Rapid angiogenesis onset after discontinuation of sunitinib treatment of renal cell carcinoma patients
Clinical Cancer Research, 05/14/2012
Griffioen AW et al. – This study describes for the first time the angiostatic response in human primary renal cancers at the tissue level upon treatment with VEGF targeted therapy. Discontinuation of treatment with tyrosine kinase inhibitors leads to accelerated angiogenesis.
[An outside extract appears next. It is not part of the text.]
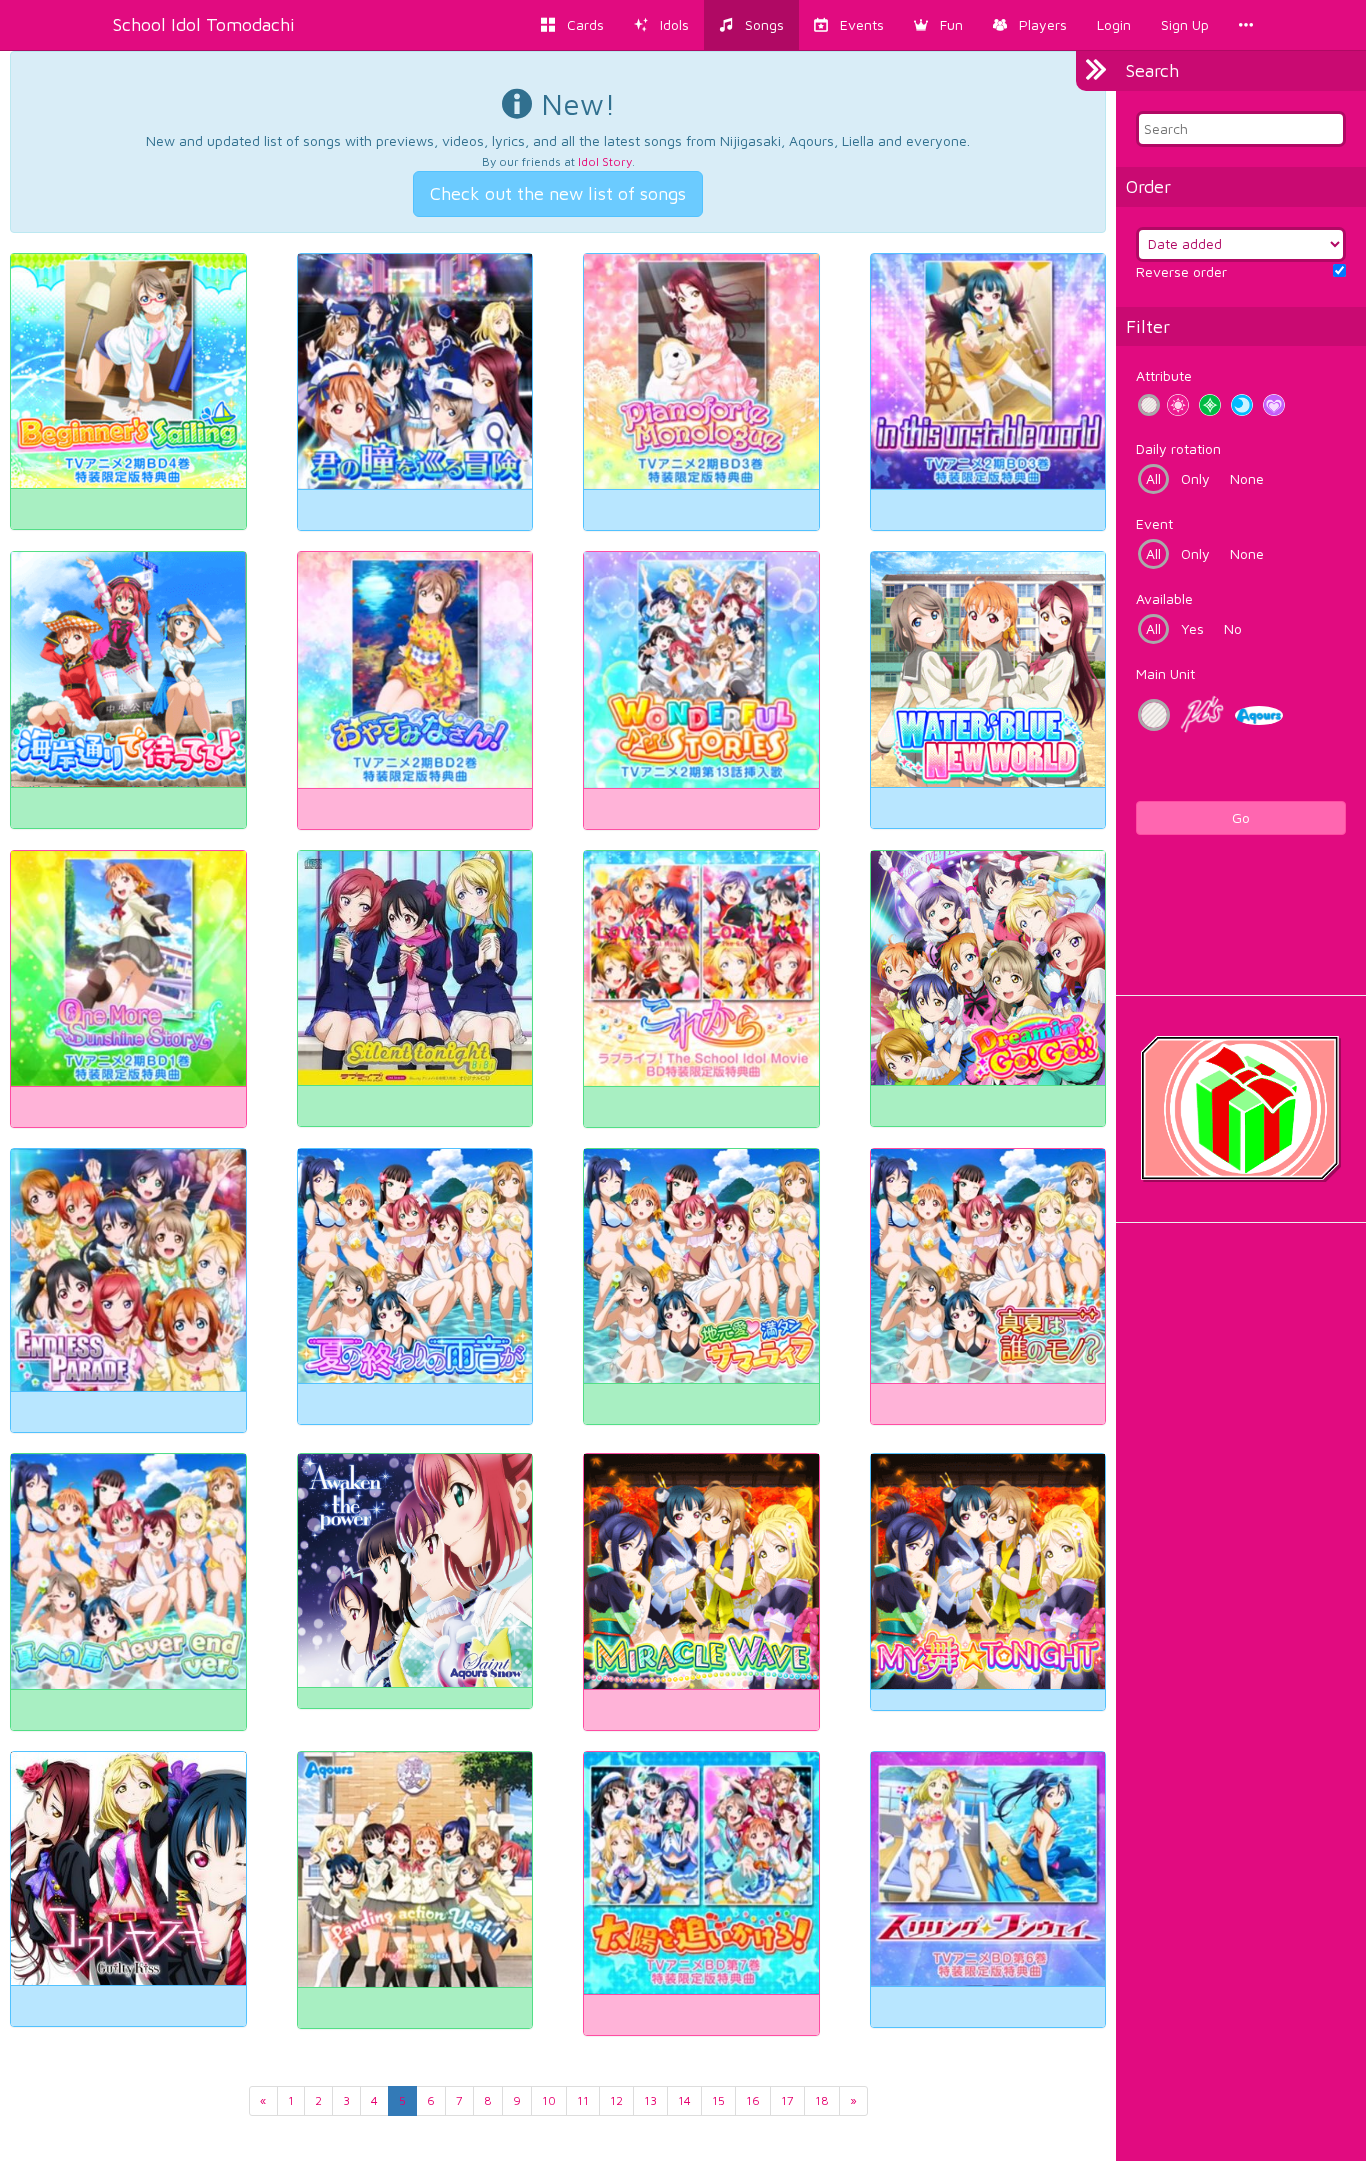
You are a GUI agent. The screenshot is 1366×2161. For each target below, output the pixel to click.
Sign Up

The results of the current study contribute important data to the ongoing discussion on the discontinuation of treatment with kinase inhibitors.
Phase II trials of VEGF pathway targeted therapy given prior to cytoreductive surgery were performed with metastatic RCC patients with the primary tumor in situ, to investigate the necessity of nephrectomy.
Primary tumor tissues were obtained and assessed for angiogenesis parameters.
Results were compared to similar analyses on untreated tumors.
Sunitinib or bevacizumab pretreatment resulted in a significant reduction of microvessel density in the primary tumor.
Also, an increase in vascular pericyte coverage was found in sunitinib-pretreated tumors, consistent with efficient angiogenesis inhibition.
Expression of several key regulators of angiogenesis was suppressed in pretreated tissues, among which VEGFR-1 and -2, angiopoietin-1 and -2 and PDGF-B.
In addition, apoptosis in tumor and endothelial cells was induced. Interestingly, in sunitinib-pretreated tissues a dramatic increase of the number of proliferating endothelial cells was observed, which was not the case in bevacizumab-pretreated tumors.
A positive correlation with the interval between halting the therapy and surgery was found, suggesting a compensatory angiogenic response caused by the discontinuation of sunitinib treatment.